**Records from a data collection**
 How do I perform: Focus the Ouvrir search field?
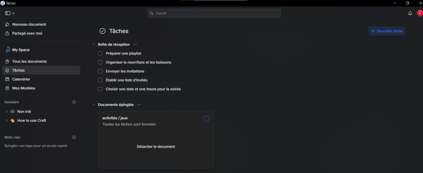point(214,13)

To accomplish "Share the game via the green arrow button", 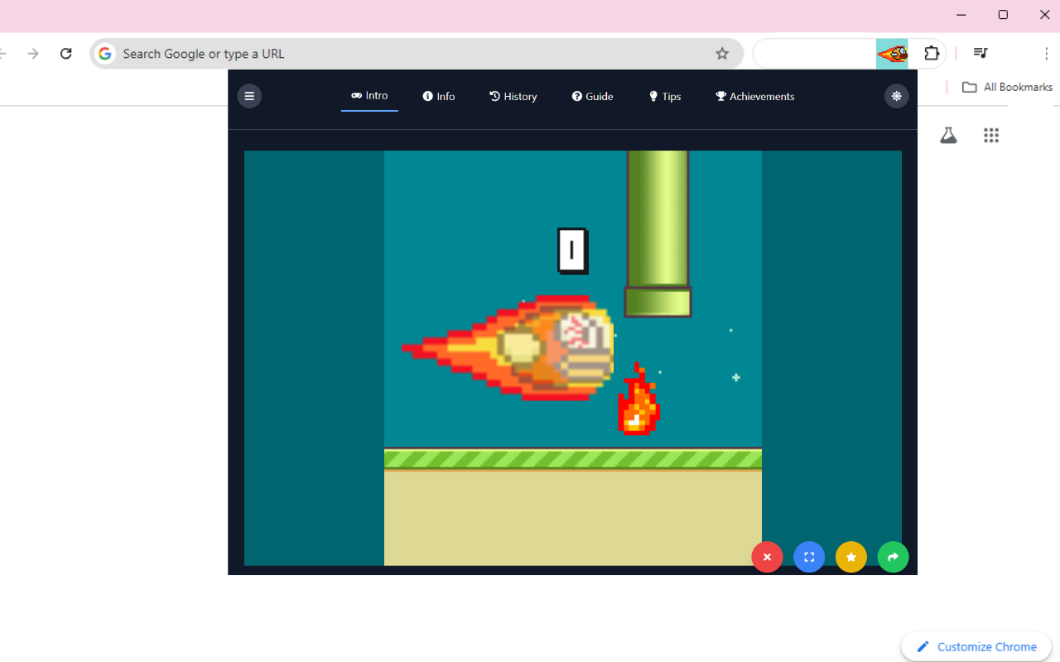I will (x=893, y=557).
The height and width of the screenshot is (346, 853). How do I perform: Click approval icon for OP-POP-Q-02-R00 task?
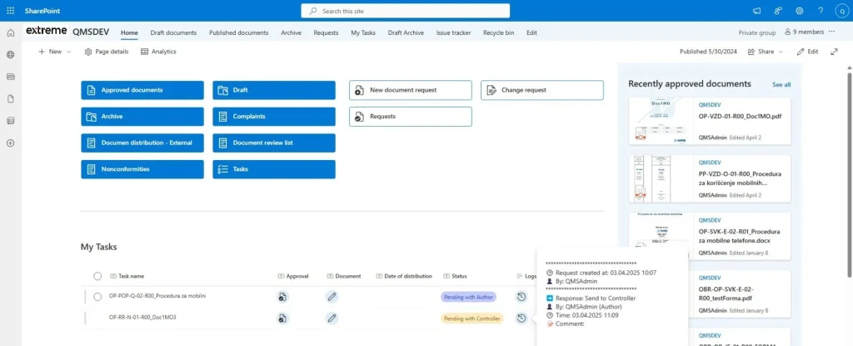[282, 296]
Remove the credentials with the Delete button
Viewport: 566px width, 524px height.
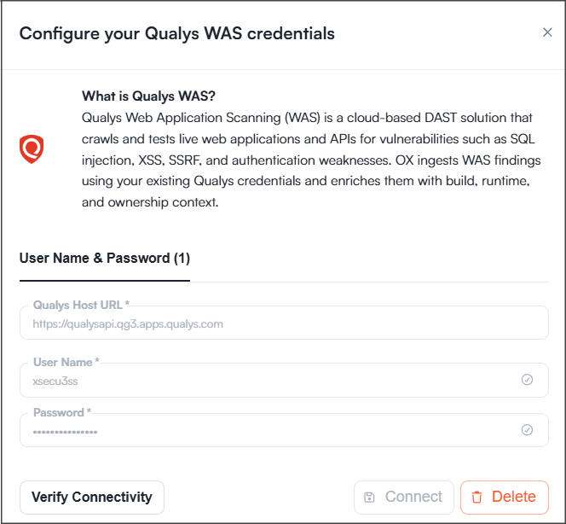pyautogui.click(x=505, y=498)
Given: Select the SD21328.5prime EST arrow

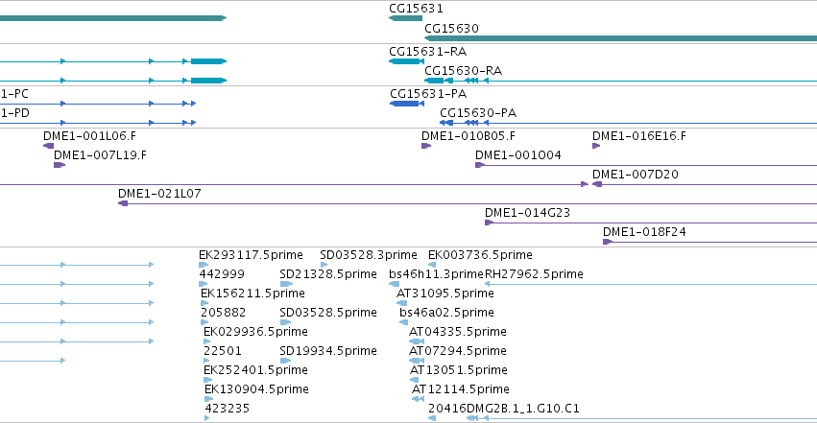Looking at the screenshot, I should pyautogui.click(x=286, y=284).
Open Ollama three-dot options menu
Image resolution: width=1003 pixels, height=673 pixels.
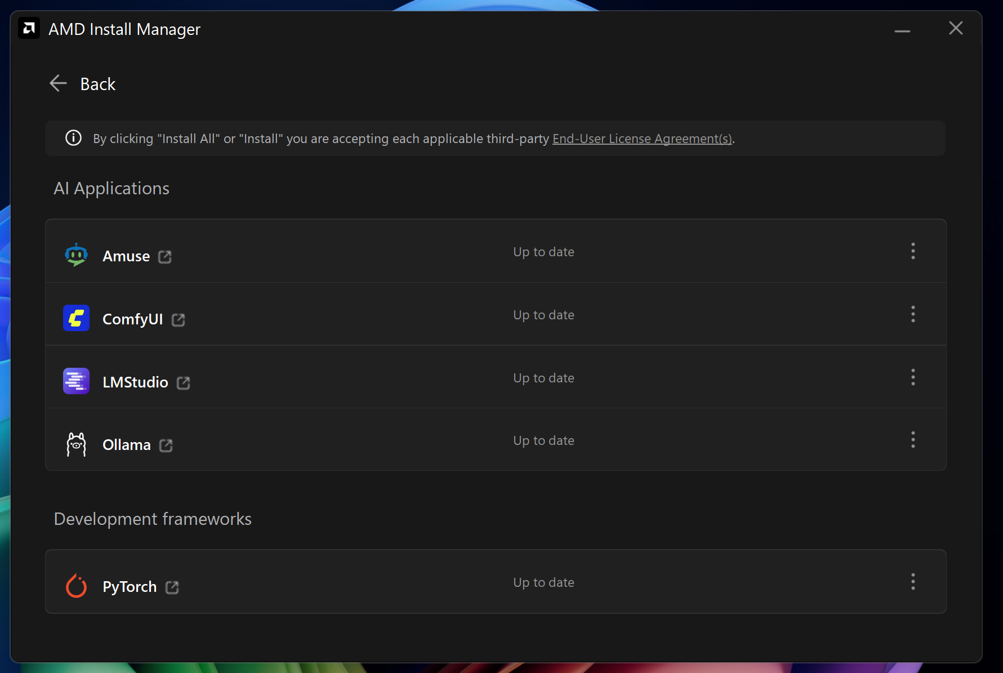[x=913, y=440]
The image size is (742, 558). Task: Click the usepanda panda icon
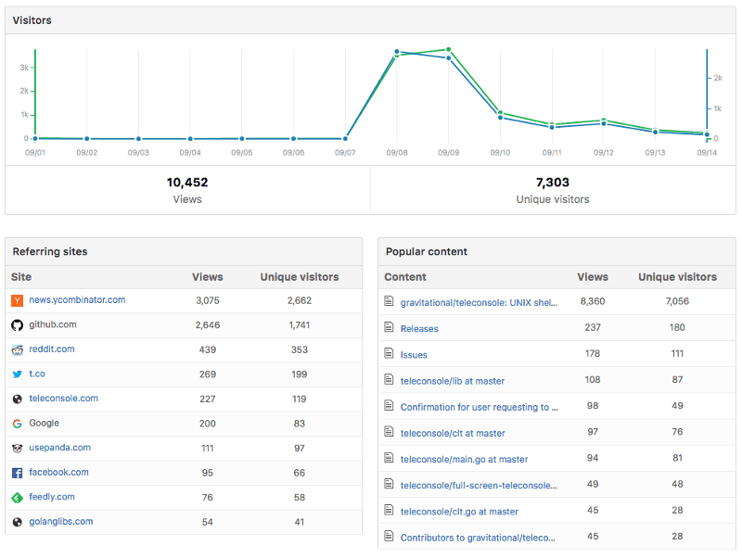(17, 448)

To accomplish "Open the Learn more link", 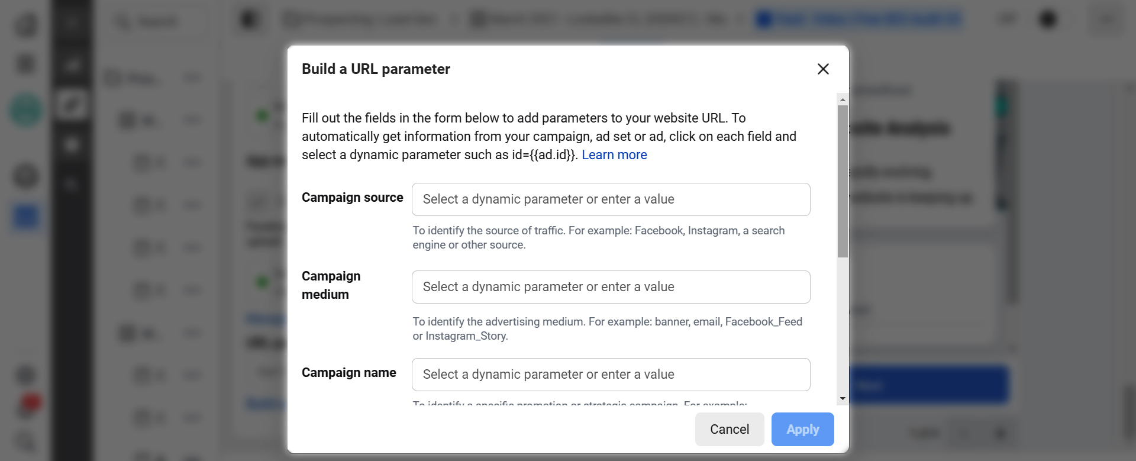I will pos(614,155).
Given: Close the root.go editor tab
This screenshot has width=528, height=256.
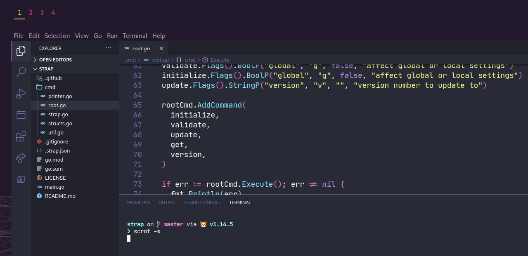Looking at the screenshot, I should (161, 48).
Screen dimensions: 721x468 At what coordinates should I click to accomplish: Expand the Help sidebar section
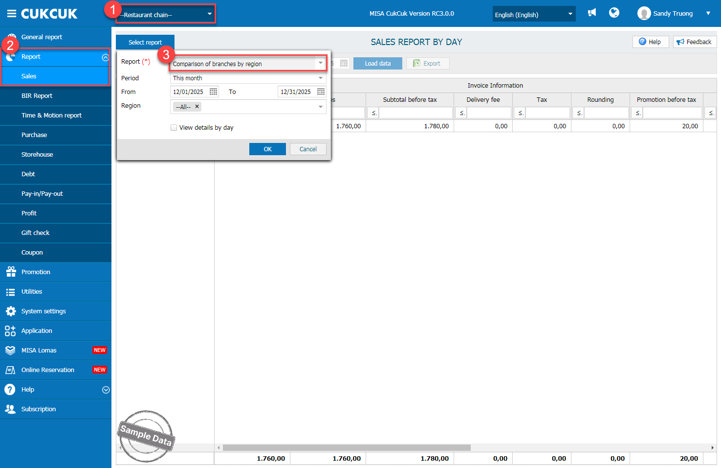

**Requirement**
Return word for word the line bearing "This screenshot has width=528, height=256." and every later line of the entries, but none of the pictures.

**Answer to this exercise**
This screenshot has width=528, height=256.
Looking at the screenshot, I should (161, 48).
Screen dimensions: 721x468 At what coordinates should I click to accomplish: Expand the Help sidebar section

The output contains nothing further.